**TASKS FOR THIS EXERCISE**
A. According to the survey article, what percentage of religious personnel had never heard about global warming?
B. Repeat everything in the survey article from "The National Statistical" down to "the survey found.".
C. Rewrite the paragraph of the survey article that begins "The National Statistical Bureau’s (NSB) survey" more briefly, keeping its main facts.

**PASSAGE**
^^^^^^^^^^^^^^^^

A survey was conducted to assess their knowledge, attitude and practice on social issues

Survey: The understanding of social issues among religious personnel need to be improved going by the findings of a survey conducted among 3,242 religious personnel.

The National Statistical Bureau’s (NSB) survey, knowledge attitude and practice (KAP) 2015, was conducted to assess the KAP of religious personnel, as they play a critical role in influencing people’s opinions out of high reverence. Their knowledge, attitude and practices on various social issues are important in influencing change.

The survey found out that 66 percent of the religious personnel have never heard about global warming. However, among those who heard, a majority reported ‘smoke from vehicle’ as the most common cause of global warming. Cooking with wood is the least cause of global warming among them, the survey found.

A large proportion (88.9 percent) of the religious personnel also reported that smoke from firewood would affect individual health and indescirmate dumping of waste would have adverse impact on health.


The report stated that conservation of environment being one of the pillars of the Gross National Happiness, religious personnel’s knowledge, attitude and practices related to environmental issues like climate change, waste management, water and sanitation merits a study.

The most common Non-communicable diseases (NCDs) experienced were high blood pressure among the religious personnel. But 73 percent of them reported that they know nothing about diabetes or just heard of it.

More than half of them are also not aware of heart disease, stroke and blood pressure.

Almost eight out of every 10 religious personnel surveyed responded that the sale of tobacco in Bhutan is legal, while everyone agreed that alcohol consumption and tobacco use affects health.

Majority of the respondent said that the use of alcohol in religious ceremonies (not for offerings but for consumption) can be substituted by other drinks. There are 9.3 percent who feels it cannot be substituted.

^^^^^^^^^^^^^^^^

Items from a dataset
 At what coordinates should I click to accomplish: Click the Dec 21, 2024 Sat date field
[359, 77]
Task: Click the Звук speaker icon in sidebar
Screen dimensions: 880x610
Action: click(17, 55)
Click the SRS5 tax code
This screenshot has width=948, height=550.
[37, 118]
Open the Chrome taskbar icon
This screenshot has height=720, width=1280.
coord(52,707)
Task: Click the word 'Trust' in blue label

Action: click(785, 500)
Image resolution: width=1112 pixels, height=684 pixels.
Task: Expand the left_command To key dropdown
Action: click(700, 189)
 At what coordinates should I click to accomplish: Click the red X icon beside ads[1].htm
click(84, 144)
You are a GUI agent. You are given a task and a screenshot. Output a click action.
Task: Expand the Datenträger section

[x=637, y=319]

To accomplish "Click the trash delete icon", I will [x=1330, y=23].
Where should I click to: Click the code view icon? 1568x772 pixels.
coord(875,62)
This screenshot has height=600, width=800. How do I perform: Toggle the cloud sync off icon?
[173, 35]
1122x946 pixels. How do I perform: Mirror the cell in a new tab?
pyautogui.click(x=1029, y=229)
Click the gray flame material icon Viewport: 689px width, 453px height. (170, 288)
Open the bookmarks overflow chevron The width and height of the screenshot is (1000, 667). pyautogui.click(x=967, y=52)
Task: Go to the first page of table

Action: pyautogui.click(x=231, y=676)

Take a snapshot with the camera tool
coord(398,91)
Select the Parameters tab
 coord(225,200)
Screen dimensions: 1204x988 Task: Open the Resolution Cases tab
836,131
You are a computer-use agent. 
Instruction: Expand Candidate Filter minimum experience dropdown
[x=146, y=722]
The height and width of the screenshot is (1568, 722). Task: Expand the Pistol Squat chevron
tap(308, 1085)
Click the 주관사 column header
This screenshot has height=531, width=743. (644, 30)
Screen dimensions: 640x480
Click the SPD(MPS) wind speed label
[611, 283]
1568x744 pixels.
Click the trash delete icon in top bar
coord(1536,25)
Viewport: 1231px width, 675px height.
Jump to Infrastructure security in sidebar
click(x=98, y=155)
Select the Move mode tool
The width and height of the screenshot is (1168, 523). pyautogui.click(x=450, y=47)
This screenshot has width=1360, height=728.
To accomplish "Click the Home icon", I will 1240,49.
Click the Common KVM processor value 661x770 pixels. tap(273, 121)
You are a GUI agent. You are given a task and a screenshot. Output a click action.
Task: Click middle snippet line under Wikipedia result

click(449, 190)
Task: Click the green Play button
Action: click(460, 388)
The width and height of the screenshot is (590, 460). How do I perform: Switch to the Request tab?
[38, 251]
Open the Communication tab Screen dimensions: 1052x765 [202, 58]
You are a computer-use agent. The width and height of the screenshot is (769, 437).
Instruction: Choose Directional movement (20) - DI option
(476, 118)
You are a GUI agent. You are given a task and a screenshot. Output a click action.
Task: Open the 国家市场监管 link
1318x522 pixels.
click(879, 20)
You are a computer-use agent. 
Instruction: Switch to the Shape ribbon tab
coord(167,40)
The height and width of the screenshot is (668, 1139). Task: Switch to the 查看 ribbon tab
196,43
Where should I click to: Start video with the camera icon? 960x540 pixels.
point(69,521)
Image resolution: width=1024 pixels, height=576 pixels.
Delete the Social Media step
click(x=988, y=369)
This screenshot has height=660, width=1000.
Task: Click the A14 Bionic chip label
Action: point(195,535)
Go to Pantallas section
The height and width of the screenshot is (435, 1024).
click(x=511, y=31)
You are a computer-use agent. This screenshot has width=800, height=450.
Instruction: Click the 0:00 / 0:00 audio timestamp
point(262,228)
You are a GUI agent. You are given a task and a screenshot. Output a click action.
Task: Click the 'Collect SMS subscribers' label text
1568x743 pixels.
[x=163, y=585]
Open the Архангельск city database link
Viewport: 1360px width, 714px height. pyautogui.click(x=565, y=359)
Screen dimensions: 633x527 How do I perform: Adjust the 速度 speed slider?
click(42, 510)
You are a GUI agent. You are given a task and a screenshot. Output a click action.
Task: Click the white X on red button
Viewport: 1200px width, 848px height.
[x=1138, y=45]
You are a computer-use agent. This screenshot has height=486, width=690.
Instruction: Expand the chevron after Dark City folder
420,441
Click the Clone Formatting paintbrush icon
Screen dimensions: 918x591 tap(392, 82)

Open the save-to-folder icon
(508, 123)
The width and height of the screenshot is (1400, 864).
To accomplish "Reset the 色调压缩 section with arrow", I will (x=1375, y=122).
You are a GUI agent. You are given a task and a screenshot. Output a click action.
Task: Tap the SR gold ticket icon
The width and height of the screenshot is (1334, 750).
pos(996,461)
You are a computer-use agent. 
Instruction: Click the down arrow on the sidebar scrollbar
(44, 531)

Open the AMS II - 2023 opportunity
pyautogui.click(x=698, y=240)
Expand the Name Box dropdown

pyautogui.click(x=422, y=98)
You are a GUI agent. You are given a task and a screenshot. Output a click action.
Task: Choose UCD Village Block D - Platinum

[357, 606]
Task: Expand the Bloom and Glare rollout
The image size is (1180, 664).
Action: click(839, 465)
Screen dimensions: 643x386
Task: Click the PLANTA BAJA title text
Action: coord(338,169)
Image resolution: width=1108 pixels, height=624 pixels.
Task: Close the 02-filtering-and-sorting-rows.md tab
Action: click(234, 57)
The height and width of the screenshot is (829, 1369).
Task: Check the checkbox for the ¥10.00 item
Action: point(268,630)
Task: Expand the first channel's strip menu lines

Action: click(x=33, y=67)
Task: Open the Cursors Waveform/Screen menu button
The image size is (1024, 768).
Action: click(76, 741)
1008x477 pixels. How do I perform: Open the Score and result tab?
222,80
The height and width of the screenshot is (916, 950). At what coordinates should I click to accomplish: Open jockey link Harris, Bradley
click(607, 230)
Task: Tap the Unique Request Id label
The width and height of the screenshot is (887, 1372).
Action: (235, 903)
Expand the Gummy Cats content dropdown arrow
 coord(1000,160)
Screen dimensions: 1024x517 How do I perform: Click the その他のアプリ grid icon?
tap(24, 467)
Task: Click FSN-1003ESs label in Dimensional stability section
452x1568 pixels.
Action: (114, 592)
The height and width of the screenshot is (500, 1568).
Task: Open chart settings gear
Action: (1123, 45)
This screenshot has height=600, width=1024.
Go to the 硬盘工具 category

^^^^^^^^^^^^^^^^

**ANSWER SECTION**
A. 66 percent

B.
The National Statistical Bureau’s (NSB) survey, knowledge attitude and practice (KAP) 2015, was conducted to assess the KAP of religious personnel, as they play a critical role in influencing people’s opinions out of high reverence. Their knowledge, attitude and practices on various social issues are important in influencing change.

The survey found out that 66 percent of the religious personnel have never heard about global warming. However, among those who heard, a majority reported ‘smoke from vehicle’ as the most common cause of global warming. Cooking with wood is the least cause of global warming among them, the survey found.

C. The NSB's 2015 knowledge, attitude and practice (KAP) survey looked at religious personnel, who shape people's opinions because they are highly respected. What they know, think and do about social issues matters for bringing about change.